_TASK DIRECTIONS_
Copy the listing from the line containing "Task: Click inside" through its final line, both ends included, and add 144 to every coordinate in the answers. Keep all other text, including the requests, unchanged.

_DATA LISTING_
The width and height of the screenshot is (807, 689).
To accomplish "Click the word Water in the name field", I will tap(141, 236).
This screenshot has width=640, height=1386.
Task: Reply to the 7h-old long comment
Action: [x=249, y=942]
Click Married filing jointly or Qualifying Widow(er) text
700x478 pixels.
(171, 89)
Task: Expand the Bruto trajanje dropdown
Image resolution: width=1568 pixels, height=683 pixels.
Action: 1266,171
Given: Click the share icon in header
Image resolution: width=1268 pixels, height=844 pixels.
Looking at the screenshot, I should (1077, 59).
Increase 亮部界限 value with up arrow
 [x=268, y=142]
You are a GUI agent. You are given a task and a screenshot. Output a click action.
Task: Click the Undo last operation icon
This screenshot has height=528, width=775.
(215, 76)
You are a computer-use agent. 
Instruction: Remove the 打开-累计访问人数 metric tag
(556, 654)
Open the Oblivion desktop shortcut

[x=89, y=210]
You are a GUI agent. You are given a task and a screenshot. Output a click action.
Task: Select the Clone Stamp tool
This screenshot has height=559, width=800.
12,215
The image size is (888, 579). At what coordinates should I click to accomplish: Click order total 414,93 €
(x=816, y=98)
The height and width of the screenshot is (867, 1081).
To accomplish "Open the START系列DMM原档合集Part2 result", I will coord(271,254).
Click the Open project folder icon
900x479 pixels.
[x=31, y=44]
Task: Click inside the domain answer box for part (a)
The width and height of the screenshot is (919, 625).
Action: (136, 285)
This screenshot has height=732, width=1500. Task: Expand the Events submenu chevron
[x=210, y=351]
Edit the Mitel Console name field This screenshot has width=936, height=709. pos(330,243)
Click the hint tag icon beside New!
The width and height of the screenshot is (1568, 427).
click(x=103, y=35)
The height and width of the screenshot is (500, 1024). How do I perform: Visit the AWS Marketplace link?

_FINISHED TASK_
Task: Click inside the domain answer box for part (a)
The width and height of the screenshot is (919, 625).
Action: (280, 429)
This screenshot has height=732, width=1500. Task: Expand the Events submenu chevron
[x=354, y=495]
Edit the Mitel Console name field This screenshot has width=936, height=709. pos(474,387)
Click the hint tag icon beside New!
The width and height of the screenshot is (1568, 427).
click(x=247, y=179)
The height and width of the screenshot is (500, 1024). How do I perform: Visit the AWS Marketplace link?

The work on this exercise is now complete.